The corrosion found in the engine fuel pump may have occurred because of water contamination in the fuel or from condensation within the pump itself. The corrosion found on the camshaft was likely as a result of condensation within the engine crankcase and likely not related to the water contamination in the fuel.
The following TSB Engineering Laboratory reports were completed:
- LP 79/99--ATC Transmission Analysis
- LP 84/99--Contamination Analysis
- LP 85/99--Camshaft Examination
- LP 86/99--Instrument Analysis
Findings as to Causes and Contributing Factors
- The engine lost power, likely as a result of water contamination.

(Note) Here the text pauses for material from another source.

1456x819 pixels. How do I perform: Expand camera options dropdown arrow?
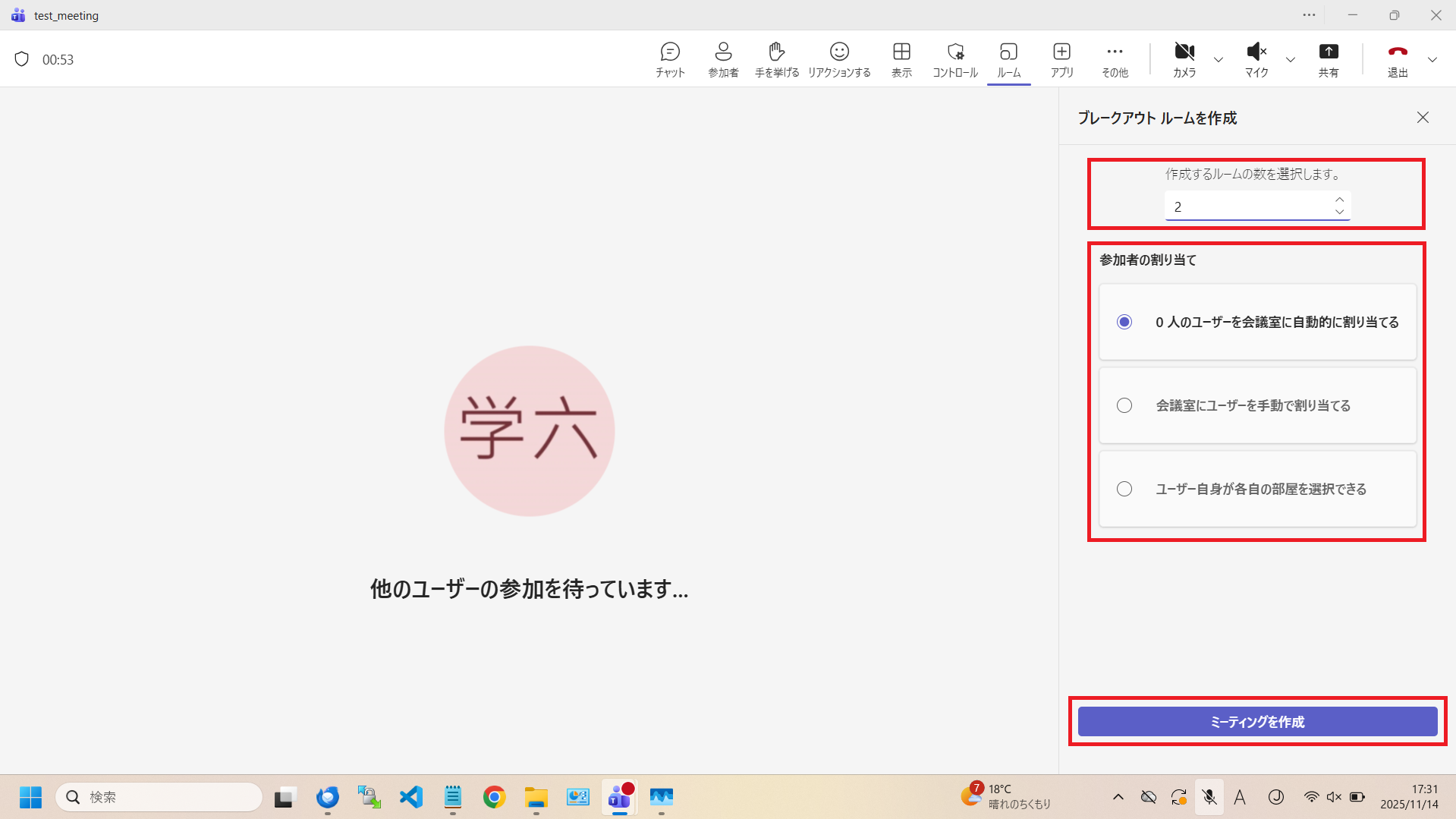pyautogui.click(x=1219, y=60)
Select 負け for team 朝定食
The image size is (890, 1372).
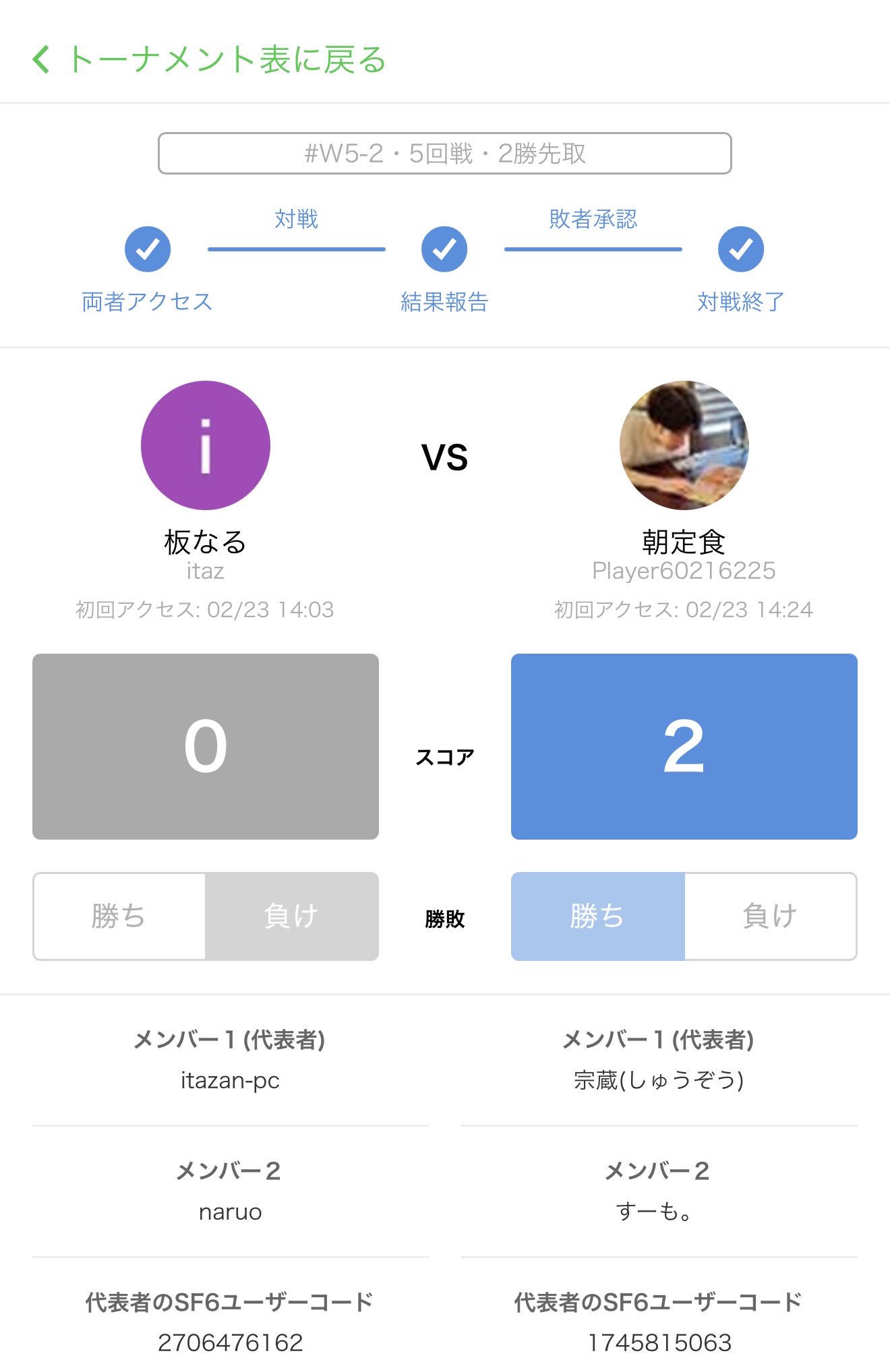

- For reasons undetermined, the pilot did not maintain sufficient airspeed after the engine lost power, and the aircraft stalled and spun; the aircraft stall warning horn sounded before the stall.
- The pilot may have been subject to an illusion because of a change in apparent ground speed, which resulted from the tail wind after the turn to crosswind.
- The pilot held a valid private pilot's licence and medical certificate and was qualified to fly the aircraft type while carrying passengers.
- The pilot was likely wearing glasses, as required by his licence restriction.
- AD 85-24-03 had not been followed, and water could be trapped behind the rib at wing station 59.25 in both the left and right fuel tanks.
- Water contamination could not be eliminated from the fuel system by following the procedure in the POH because AD 85-24-03 had not been followed.
- Water was trapped behind the rib at wing station 59.25 in the left fuel tank.
- The water in the fuel tank and the fuel line may have entered the system by condensation occurring during the period the aircraft tanks were likely less than half full after the flight on June 23.
- There was insufficient information to determine if the pilot purged the fuel system as required by the POH. However, even if the procedure was followed, water trapped behind the rib at wing station 59.25 would have remained in both tanks.
- Recovery from a spin entered at 340 feet agl is unlikely due to the rapid altitude loss.
- Corrosion was found in the engine fuel pump and on the engine camshaft.
This report concludes the Transportation Safety Board's investigation into this occurrence. Consequently, the Board authorized the release of this report on 19 July 2000.